# TASK DIRECTIONS
Could you format the records from the line with "Task: Click the Cant. Pagos badge showing 1" to the line with "pos(15,143)" as a numbered list, omitting blank lines?

# WORKING DATA
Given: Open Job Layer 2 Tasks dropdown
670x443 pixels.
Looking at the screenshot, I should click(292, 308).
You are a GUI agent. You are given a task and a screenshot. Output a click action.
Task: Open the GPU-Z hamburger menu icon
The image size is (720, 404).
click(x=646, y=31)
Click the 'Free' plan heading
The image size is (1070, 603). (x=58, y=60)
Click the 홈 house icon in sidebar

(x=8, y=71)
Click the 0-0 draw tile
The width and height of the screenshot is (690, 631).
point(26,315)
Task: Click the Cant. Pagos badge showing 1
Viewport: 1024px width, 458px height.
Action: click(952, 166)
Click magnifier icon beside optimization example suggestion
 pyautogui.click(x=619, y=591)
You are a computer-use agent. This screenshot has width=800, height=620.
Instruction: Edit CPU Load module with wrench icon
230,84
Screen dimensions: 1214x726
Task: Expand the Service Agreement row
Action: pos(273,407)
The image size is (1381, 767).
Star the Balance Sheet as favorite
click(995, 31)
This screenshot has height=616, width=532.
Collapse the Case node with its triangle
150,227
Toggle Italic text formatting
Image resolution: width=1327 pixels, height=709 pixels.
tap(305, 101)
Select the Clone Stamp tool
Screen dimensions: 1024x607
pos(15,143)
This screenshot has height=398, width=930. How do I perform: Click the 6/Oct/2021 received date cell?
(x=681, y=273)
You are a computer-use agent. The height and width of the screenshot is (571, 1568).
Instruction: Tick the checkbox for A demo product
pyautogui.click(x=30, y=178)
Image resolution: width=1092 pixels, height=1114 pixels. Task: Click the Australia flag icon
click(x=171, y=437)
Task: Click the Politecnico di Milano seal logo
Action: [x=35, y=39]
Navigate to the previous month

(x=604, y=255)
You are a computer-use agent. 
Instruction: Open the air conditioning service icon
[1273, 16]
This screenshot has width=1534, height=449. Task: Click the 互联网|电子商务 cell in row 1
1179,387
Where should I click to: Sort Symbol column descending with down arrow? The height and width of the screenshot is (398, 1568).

# CORRECT ANSWER
1. Task: Click the Cant. Pagos badge showing 1
2. Viewport: 1024px width, 458px height.
3. Action: click(952, 166)
4. Click magnifier icon beside optimization example suggestion
5.  pyautogui.click(x=619, y=591)
6. You are a computer-use agent. This screenshot has width=800, height=620.
7. Instruction: Edit CPU Load module with wrench icon
8. 230,84
9. Screen dimensions: 1214x726
10. Task: Expand the Service Agreement row
11. Action: pos(273,407)
12. The image size is (1381, 767).
13. Star the Balance Sheet as favorite
14. click(995, 31)
15. This screenshot has height=616, width=532.
16. Collapse the Case node with its triangle
17. 150,227
18. Toggle Italic text formatting
19. Image resolution: width=1327 pixels, height=709 pixels.
20. tap(305, 101)
21. Select the Clone Stamp tool
22. Screen dimensions: 1024x607
23. pos(15,143)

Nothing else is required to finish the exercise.